Compulsory service schemes are another policy tool. Moldova requires new medical graduates to serve three years, increasing to five by 2026. Albania introduced a tiered service obligation, and Tajikistan enforces a three-year state-funded service rule. Bilateral recruitment agreements have also been pursued. Ireland has established temporary migration schemes with Pakistan and Sudan, while Malta signed an agreement with Spain for nurse recruitment. Armenia and Georgia have arrangements focused on diploma recognition and temporary employment with various partners, though their effectiveness remains limited.
Some countries have sought to engage their diasporas to offset domestic shortages. Albania’s national strategy includes a fellowship mechanism to encourage knowledge exchange, while Georgia and Armenia support collaborations between diaspora organisations and local healthcare providers. Yet, despite formal commitment to the WHO Global Code of Practice on the International Recruitment of Health Personnel, few governments report tangible implementation of its principles.
Data Gaps and Implementation Challenges
Accurate and consistent data on health worker migration remains a major limitation for effective policymaking. Only Ireland has begun systematically tracking emigration and return of medical and nursing graduates through national statistics. Other countries, such as Norway and Romania, collect partial data, while non-EEA states like Armenia and Tajikistan lack official reporting mechanisms. As a result, the true scale of outflows and their effects on national systems remain unclear.
Education reforms, although promising, face resource and staffing constraints, particularly in non-EEA settings. Limited opportunities for continuing professional development and weak postgraduate training structures exacerbate workforce attrition. In many countries, efforts to modernise education, improve governance and strengthen data systems are ongoing but unevenly implemented. Without sustained investment and monitoring, the impact of these measures on long-term retention is uncertain.
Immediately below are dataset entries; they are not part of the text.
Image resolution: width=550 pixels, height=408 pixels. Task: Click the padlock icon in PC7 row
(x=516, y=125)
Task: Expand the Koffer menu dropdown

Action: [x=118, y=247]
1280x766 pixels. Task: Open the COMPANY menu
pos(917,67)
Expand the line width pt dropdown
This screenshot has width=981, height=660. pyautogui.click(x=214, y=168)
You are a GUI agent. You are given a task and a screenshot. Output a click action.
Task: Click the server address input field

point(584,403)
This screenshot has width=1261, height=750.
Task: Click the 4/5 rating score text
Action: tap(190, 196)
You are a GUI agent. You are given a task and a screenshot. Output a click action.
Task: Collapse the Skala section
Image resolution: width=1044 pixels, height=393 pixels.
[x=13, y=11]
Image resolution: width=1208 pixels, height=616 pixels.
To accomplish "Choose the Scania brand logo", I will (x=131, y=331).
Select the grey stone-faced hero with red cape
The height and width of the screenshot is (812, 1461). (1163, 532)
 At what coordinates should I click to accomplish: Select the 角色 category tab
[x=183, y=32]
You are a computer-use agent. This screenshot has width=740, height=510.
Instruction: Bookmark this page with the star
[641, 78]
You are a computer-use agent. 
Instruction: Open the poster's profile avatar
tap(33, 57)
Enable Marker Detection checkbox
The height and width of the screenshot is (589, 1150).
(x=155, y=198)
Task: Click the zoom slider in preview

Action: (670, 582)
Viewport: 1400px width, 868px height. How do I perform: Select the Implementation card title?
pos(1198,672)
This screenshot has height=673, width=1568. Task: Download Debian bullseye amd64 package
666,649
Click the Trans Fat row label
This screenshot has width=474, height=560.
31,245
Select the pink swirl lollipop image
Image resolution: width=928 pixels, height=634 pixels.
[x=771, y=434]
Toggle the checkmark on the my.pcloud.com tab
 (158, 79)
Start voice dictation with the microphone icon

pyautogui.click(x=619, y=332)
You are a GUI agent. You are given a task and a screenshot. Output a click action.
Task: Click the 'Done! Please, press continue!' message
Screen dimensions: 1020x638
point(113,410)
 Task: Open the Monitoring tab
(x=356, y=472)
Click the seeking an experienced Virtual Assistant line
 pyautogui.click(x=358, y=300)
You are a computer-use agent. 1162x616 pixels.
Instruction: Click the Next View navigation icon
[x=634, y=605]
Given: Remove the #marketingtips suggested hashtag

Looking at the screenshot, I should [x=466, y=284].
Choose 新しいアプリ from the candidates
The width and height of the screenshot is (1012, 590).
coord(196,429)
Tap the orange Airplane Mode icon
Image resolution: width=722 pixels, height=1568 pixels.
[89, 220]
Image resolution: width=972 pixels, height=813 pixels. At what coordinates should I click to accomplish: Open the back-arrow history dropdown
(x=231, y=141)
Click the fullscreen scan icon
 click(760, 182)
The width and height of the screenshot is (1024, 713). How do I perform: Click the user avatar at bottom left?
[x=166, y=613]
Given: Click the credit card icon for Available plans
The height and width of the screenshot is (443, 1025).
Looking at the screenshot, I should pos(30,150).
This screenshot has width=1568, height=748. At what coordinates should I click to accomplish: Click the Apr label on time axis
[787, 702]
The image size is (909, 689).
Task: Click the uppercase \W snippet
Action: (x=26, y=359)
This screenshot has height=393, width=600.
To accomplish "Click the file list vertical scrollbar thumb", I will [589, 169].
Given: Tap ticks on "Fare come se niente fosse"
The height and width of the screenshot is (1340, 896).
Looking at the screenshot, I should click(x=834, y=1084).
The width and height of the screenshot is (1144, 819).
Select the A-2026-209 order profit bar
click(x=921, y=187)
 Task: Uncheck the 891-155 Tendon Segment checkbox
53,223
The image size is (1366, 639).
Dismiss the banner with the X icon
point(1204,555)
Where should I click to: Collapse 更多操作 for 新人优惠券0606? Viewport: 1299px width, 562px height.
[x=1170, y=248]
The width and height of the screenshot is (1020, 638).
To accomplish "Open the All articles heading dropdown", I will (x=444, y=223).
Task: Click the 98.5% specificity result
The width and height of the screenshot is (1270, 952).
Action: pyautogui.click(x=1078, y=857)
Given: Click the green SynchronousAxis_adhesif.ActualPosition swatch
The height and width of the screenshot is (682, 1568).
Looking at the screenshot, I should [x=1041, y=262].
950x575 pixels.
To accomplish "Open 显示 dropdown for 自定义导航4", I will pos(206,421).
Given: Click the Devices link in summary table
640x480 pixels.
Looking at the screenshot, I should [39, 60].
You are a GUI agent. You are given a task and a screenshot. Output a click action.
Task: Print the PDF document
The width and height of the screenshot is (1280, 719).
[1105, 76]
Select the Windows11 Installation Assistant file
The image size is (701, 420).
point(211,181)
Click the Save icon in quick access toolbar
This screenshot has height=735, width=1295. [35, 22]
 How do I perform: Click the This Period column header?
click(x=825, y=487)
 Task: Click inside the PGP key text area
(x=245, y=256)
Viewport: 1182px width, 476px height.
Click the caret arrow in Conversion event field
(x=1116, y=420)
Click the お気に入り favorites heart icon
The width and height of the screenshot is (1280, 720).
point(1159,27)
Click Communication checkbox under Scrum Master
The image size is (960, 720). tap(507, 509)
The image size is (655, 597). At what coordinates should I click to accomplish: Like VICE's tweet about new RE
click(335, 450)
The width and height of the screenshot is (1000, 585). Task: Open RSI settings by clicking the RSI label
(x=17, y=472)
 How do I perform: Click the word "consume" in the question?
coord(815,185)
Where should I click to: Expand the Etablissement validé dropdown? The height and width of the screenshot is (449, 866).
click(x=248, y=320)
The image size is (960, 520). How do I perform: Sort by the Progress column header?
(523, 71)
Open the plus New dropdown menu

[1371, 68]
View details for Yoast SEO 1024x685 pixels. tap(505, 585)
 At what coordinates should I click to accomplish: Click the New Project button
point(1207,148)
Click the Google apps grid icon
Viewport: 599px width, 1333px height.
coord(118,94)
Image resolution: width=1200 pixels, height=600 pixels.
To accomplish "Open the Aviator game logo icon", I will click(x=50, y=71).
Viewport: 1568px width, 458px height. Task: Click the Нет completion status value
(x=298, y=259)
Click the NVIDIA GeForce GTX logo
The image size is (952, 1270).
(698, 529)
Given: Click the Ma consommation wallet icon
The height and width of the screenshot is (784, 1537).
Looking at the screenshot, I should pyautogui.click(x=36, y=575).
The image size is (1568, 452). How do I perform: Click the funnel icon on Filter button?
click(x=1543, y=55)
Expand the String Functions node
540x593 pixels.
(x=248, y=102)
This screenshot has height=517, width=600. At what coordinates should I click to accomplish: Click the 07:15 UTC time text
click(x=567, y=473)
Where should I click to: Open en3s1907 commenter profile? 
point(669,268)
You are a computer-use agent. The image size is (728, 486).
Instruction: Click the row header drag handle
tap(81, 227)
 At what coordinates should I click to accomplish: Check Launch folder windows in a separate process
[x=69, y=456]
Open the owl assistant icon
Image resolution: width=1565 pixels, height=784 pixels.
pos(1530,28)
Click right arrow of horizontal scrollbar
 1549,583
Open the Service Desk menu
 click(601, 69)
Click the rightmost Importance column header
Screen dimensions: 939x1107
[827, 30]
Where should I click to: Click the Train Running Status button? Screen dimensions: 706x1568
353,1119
The nine country cases show shared drivers of mobility, particularly low pay, dissatisfaction with working conditions, inadequate practice environments, heavy workloads and limited professional development, alongside country-specific triggers and shifting destination preferences. Policy responses tend to focus on expanding training capacity, improving remuneration and, in some settings, introducing compulsory service or bilateral arrangements, yet comprehensive approaches that directly target migration remain limited. Major gaps persist in tracking outflows, especially outside OECD reporting, which constrains planning and evaluation of interventions. Strengthening health labour market intelligence, expanding professional opportunities and fostering collaboration among states could support a more sustainable and equitable distribution of healthcare workers across Europe.